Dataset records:
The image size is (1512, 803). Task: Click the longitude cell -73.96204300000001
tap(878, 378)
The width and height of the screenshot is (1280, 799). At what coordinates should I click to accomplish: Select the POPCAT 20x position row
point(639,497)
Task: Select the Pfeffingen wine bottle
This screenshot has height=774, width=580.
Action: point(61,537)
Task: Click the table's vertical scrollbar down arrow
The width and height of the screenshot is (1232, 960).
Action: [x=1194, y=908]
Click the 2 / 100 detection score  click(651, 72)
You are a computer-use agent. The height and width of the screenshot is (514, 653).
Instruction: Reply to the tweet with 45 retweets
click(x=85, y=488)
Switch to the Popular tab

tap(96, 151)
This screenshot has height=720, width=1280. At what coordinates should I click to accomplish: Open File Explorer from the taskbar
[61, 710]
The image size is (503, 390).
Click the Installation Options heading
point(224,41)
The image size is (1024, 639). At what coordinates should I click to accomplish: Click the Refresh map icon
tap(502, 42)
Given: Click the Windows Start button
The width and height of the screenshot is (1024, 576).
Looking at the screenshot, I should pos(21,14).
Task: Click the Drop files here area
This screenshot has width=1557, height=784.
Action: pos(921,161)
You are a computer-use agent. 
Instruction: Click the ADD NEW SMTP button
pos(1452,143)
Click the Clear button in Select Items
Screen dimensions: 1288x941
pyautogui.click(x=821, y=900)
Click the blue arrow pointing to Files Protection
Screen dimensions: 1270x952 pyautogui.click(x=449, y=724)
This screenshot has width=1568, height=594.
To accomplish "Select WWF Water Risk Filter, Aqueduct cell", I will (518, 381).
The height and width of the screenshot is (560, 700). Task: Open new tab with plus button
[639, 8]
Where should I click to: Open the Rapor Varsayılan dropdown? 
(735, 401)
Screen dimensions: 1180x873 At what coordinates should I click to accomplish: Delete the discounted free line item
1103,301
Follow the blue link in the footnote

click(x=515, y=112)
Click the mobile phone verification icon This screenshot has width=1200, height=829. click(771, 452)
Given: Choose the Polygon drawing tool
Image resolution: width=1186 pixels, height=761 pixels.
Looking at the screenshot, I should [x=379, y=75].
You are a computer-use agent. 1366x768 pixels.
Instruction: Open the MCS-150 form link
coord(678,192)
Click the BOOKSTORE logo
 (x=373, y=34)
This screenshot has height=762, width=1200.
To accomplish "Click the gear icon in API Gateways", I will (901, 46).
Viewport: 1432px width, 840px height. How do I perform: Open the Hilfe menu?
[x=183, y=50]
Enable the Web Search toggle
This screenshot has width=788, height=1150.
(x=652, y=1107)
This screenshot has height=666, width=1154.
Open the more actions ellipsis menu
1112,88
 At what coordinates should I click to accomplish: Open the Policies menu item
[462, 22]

About this task:
Output all entries again exactly; no line may be altered.

Output below:
The image size is (1512, 803). Task: Click the longitude cell -73.96204300000001
tap(878, 378)
The width and height of the screenshot is (1280, 799). At what coordinates should I click to accomplish: Select the POPCAT 20x position row
point(639,497)
Task: Select the Pfeffingen wine bottle
This screenshot has height=774, width=580.
Action: point(61,537)
Task: Click the table's vertical scrollbar down arrow
The width and height of the screenshot is (1232, 960).
Action: [x=1194, y=908]
Click the 2 / 100 detection score  click(651, 72)
You are a computer-use agent. The height and width of the screenshot is (514, 653).
Instruction: Reply to the tweet with 45 retweets
click(x=85, y=488)
Switch to the Popular tab

tap(96, 151)
This screenshot has height=720, width=1280. At what coordinates should I click to accomplish: Open File Explorer from the taskbar
[61, 710]
The image size is (503, 390).
Click the Installation Options heading
point(224,41)
The image size is (1024, 639). At what coordinates should I click to accomplish: Click the Refresh map icon
tap(502, 42)
Given: Click the Windows Start button
The width and height of the screenshot is (1024, 576).
Looking at the screenshot, I should pos(21,14).
Task: Click the Drop files here area
This screenshot has width=1557, height=784.
Action: pos(921,161)
You are a computer-use agent. 
Instruction: Click the ADD NEW SMTP button
pos(1452,143)
Click the Clear button in Select Items
Screen dimensions: 1288x941
pyautogui.click(x=821, y=900)
Click the blue arrow pointing to Files Protection
Screen dimensions: 1270x952 pyautogui.click(x=449, y=724)
This screenshot has width=1568, height=594.
To accomplish "Select WWF Water Risk Filter, Aqueduct cell", I will (518, 381).
The height and width of the screenshot is (560, 700). Task: Open new tab with plus button
[639, 8]
Where should I click to: Open the Rapor Varsayılan dropdown? 
(735, 401)
Screen dimensions: 1180x873 At what coordinates should I click to accomplish: Delete the discounted free line item
1103,301
Follow the blue link in the footnote

click(x=515, y=112)
Click the mobile phone verification icon This screenshot has width=1200, height=829. click(771, 452)
Given: Choose the Polygon drawing tool
Image resolution: width=1186 pixels, height=761 pixels.
Looking at the screenshot, I should [x=379, y=75].
You are a computer-use agent. 1366x768 pixels.
Instruction: Open the MCS-150 form link
coord(678,192)
Click the BOOKSTORE logo
 (x=373, y=34)
This screenshot has height=762, width=1200.
To accomplish "Click the gear icon in API Gateways", I will (901, 46).
Viewport: 1432px width, 840px height. How do I perform: Open the Hilfe menu?
[x=183, y=50]
Enable the Web Search toggle
This screenshot has width=788, height=1150.
(x=652, y=1107)
This screenshot has height=666, width=1154.
Open the more actions ellipsis menu
1112,88
 At what coordinates should I click to accomplish: Open the Policies menu item
[462, 22]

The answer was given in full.